Llegó entre tanto el día en
que Alberto puso su firma a la libranza que daba fin a su caudal, de que hasta
el último sequín había venido a Venecia. Ya había
notado, por muchas semanas antes, cierta frialdad y despego en la joven que
hasta entonces parecía sólo vivir por él y para él.
El festejo que de todos los visitantes recibía, en tanto que con incauta
franqueza dejaba que su continua mala suerte en el juego barriese el
montón de doblones que cada noche apilaba delante de sí al empezar
la banca, se había convertido en cierta especie de mofa sorda y en un
general desvío de los que antes lo rodeaban todo el día. La
pasión loca que había concebido por Giannetta lo devoraba
más que nunca, como si el despecho y los celos la enconasen
convirtiéndola en una especie de fiebre.
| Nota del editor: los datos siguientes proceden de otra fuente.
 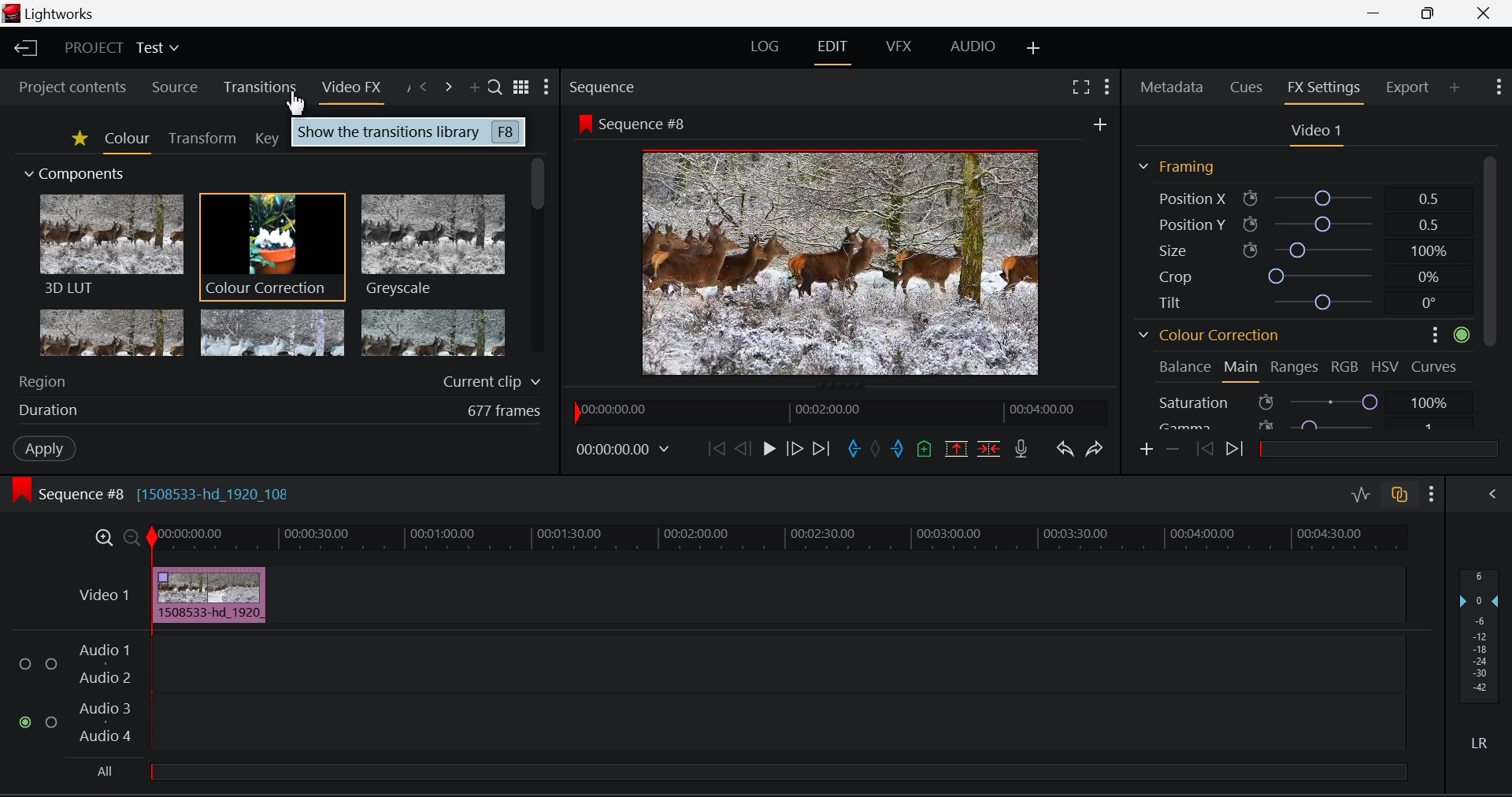 What do you see at coordinates (1235, 450) in the screenshot?
I see `Next keyframe` at bounding box center [1235, 450].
Varias veces le había
ocurrido en pensamiento de poner fin a la inmensidad de males que se le
presentaban en perspectiva, mas nunca con la vehemencia que cuando el criado que
había enviado a casa del banquero pidiendo una pequeña cantidad de
prestado puso en su mano una esquela que le daba la negativa en términos
poco corteses. Era esto a la caída de la tarde, cuando, llevado de la
engañosa esperanza que como reclamo empeña más y más
en el camino de la perdición a los que se entregan a las pasiones, sin
dejarlos jamás hasta que los derrumba al último precipicio,
Alberto se preparaba a probar fortuna, por última vez, al juego. Esperaba
no menos aclarar las dudas en que lo tenía la conducta de su querida y,
si en ambas cosas lo burlase la suerte, ya había determinado acabar con
su vida aquella misma noche.
En esta agitación y combate de
afectos se hallaba Alberto cuando un gondolero dejó a su puerta un billete en que Giannetta le anunciaba su determinación de no verlo más, alegando razones tan leves y ridículas que no dejaban duda del motivo al infeliz enamorado. Hizo mil pedazos el billete y, pisando los fragmentos, tomó la capa veneciana de noche y, embozándose en ella, se dirigió a un café retirado que los mercaderes turcos solían frecuentar para tomar opio. Compró, al entrar, una porción de este soporífico bastante a quitar la vida a veinte y, retirándose a una de las como celdas en que la sala estaba dividida, se arrojó sobre una silla con el desaliento que generalmente precede al último frenesí de furia en semejantes casos.
Apenas había tenido tiempo para
echar una mirada en derredor cuando una persona cuyo bulto apenas divisó
al pasar echó una carta sobre la mesa y desapareció. La sombra que
había atravesado y el sonido de la carta, que dio de plano sobre la tabla, llamaron la atención distraída y confusa del infeliz mancebo. Fijó los ojos en el sobrescrito y halló que decía: «Al Señor Alberto de Nuremberg, con toda prisa». La extrañeza del caso interrumpió la serie de ideas funestas que sin cesar había ocupado su imaginación durante las últimas veinticuatro horas. Tomó la carta, rompió el sello y halló en ella las siguientes palabras: «¿Qué intentas, joven temerario? ¿Por qué pierdes toda esperanza? El cielo, a quien ofendes con tu desesperación, me ha hecho saber tus desgracias para remediarlas. Mañana cuando oscurezca haz oración ante el altar de la Virgen que está en el claustro interior de San Francisco. -Quien vela en bien tuyo».
Difícil sería pintar la multitud de afectos que estas misteriosas palabras excitaron en el alma de Alberto. El modo con que la carta había llegado a sus manos se le figuraba sobrenatural. La puntualidad con que había venido a atajarlo, cuando ya iba a consumar el suicidio intentado, no podía, a su parecer, provenir sino de cierta persona inspirada. Con tal aviso, a tal tiempo, no era posible pasar más adelante en el intentado crimen.
-El cielo -dijo entre sí-, que tan claramente me ha libertado de mi desesperación, me dará medios de restablecer mi fortuna.